Extract |
◆ ◆ ◆
GONZAGA UNIVERSITY NEWS RELEASE
Dale Goodwin, Director
Peter Tormey, Associate Director

Poet Li-Young Lee to Read Here Feb. 3

The 2008-2009 Gonzaga University Visiting Writers Series continues next week when heralded poet Li-Young Lee will read his works at 7:30 p.m., Tuesday, Feb. 3, in the Globe Room of Cataldo Hall on the Gonzaga campus. The event is free and open to the public.

Earlier Feb. 3, Lee will take part in question-and-answer sessions: 9:30-10:45 a.m., at the Magnuson Theatre Auditorium (in College Hall; free and open to the public) and from 3:30-4:45 p.m. in the Foley Center Teleconference Room (for the GU community only).

Li-Young Lee is the author of four critically acclaimed books of poetry, his most recent being “Behind My Eyes” (W.W. Norton, 2008). His earlier acclaimed collections were: “Book of My Nights” (BOA Editions, 2001); “Rose” (BOA, 1986), winner of the Delmore Schwartz Memorial Award from New York University; “The City in Which I Love You” (BOA, 1991), the 1990 Lamont Poetry Selection; and a memoir entitled “The Winged Seed: A Remembrance” (Simon and Schuster, 1995), which received an American Book Award from the Before Columbus Foundation.
◆ ◆ ◆
Data block |
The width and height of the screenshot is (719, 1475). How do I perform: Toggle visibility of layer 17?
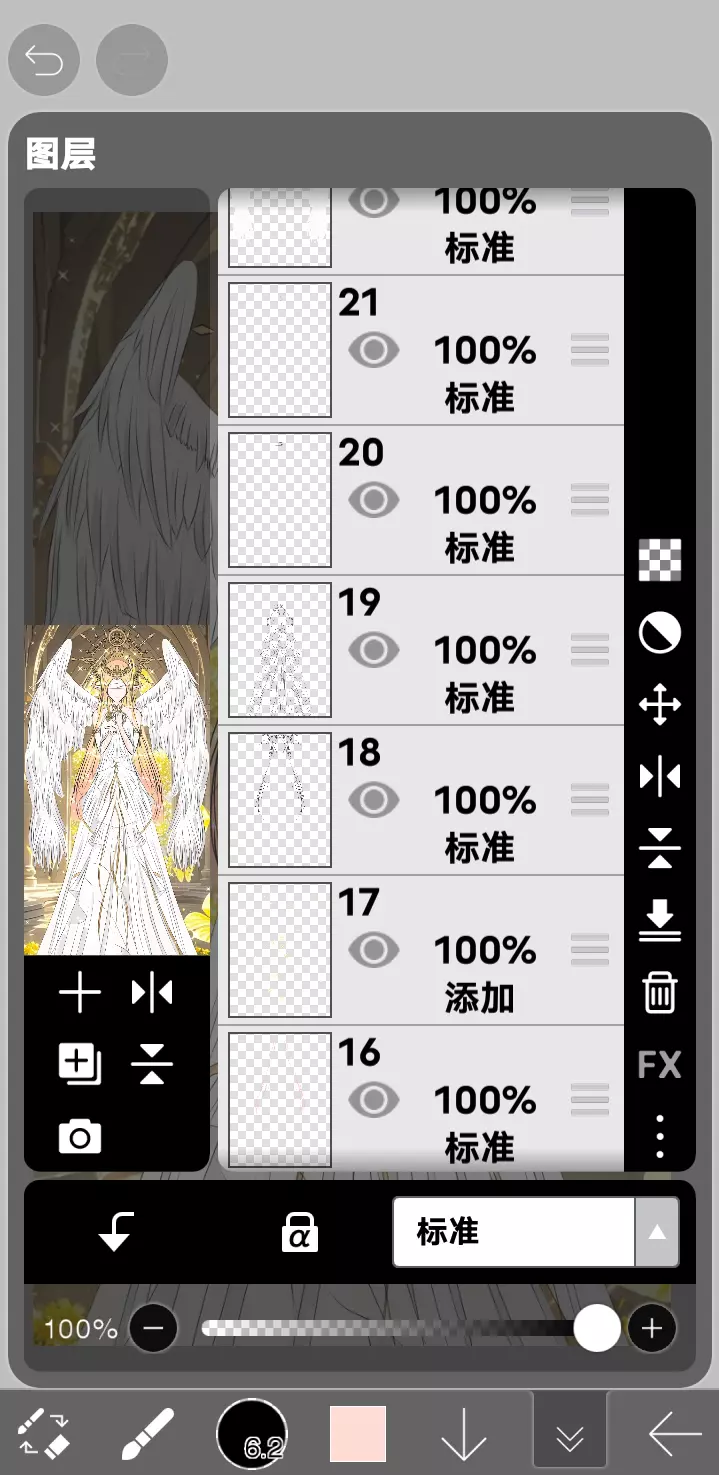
◆ ◆ ◆
Task instructions |
1. In the news release about the poetry reading, update the passage between "The 2008-2009 Gonzaga" and "GU community only).", inclusive, replacing "Tuesday" with "Wednesday".
2. List the titles of all of Li-Young Lee's books named in the news release about the poetry reading.

Written answers |
1.
The 2008-2009 Gonzaga University Visiting Writers Series continues next week when heralded poet Li-Young Lee will read his works at 7:30 p.m., Wednesday, Feb. 3, in the Globe Room of Cataldo Hall on the Gonzaga campus. The event is free and open to the public.

Earlier Feb. 3, Lee will take part in question-and-answer sessions: 9:30-10:45 a.m., at the Magnuson Theatre Auditorium (in College Hall; free and open to the public) and from 3:30-4:45 p.m. in the Foley Center Teleconference Room (for the GU community only).

2.
- "Behind My Eyes"
- "Book of My Nights"
- "Rose"
- "The City in Which I Love You"
- "The Winged Seed: A Remembrance"